The semen analysis is the most important test in the evaluation of the male. The test gives an accurate measurement of the number of sperm (stated in millions per ml), the motility of the sperm cells, the size and shape of the sperm cells, the volume and consistency of the ejaculate. The examination should be performed on a fresh specimen within two hours of collection in a sterile container. It is obtained by masturbation and the entire ejaculate should be collected.

Standards vary from laboratory to laboratory, and as it is important for IVF purposes to have the percentage of normal morphology (shape) accurately assessed, your consultant may order the test to be repeated at the Royal Women's Hospital or the Melbourne IVF laboratory, where more extensive testing of semen for sperm antibodies or for penetration defects may also be performed.

Where abnormalities are found on semen analysis, repeat tests are often required to assess the type and degree of the problem found.

Diagnosis of causes of male factor infertility may require blood tests for the hormones FSH, and testosterone, which play a role in the development and maturation of sperm.
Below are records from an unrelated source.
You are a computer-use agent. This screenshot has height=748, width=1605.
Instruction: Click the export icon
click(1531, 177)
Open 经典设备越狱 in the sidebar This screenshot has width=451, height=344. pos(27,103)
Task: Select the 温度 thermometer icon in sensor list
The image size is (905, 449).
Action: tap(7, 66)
A karytype (chromosome analysis) and other tests may be ordered if the sperm count is very low or zero.

4.   Diagnostic laparoscopy and hysteroscopy.

This test is an important part of the evaluation of many couples. It is generally reserved for the end of the evaluation process.
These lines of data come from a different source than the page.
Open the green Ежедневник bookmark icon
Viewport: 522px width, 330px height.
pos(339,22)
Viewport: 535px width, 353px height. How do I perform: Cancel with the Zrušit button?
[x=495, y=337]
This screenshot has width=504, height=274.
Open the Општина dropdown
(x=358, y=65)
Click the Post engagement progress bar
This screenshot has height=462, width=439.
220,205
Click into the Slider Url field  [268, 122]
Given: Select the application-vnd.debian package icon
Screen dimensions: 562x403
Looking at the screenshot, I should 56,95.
Laparoscopy is done under general anaesthesia with small incisions made at the umbilicus and the pubic hairline. A laparoscope (a fibreoptic telescope) is passed through the umbilical incision and the ovaries, fallopian tubes, uterus and pelvic cavity can be viewed for abnormalities. Tubal patency can be checked by injecting dye through the uterus and observing it spill through the fimbriated ends of the fallopian tubes. Hysteroscopy may also be performed, using another fibreoptic device called a hysteroscope. It provides direct visualisation of the uterine cavity for growths, adhesions and abnormal anatomy. Increasingly, laparoscopy is omitted in couples where the need for IVF is obvious from the history or analysis of test results.

5.   Sonohystogram

This is a noninvasive test, which gives some valuable information about the anatomy of the uterine cavity and the patency of the tubes. This involves an ultrsound with the concurrent speculum examination, and insertion of a tiny tube into the cervix to pass dye through the uterine cavity and tubes. It is often performed instead of a laporoscopy and hysteroscopy.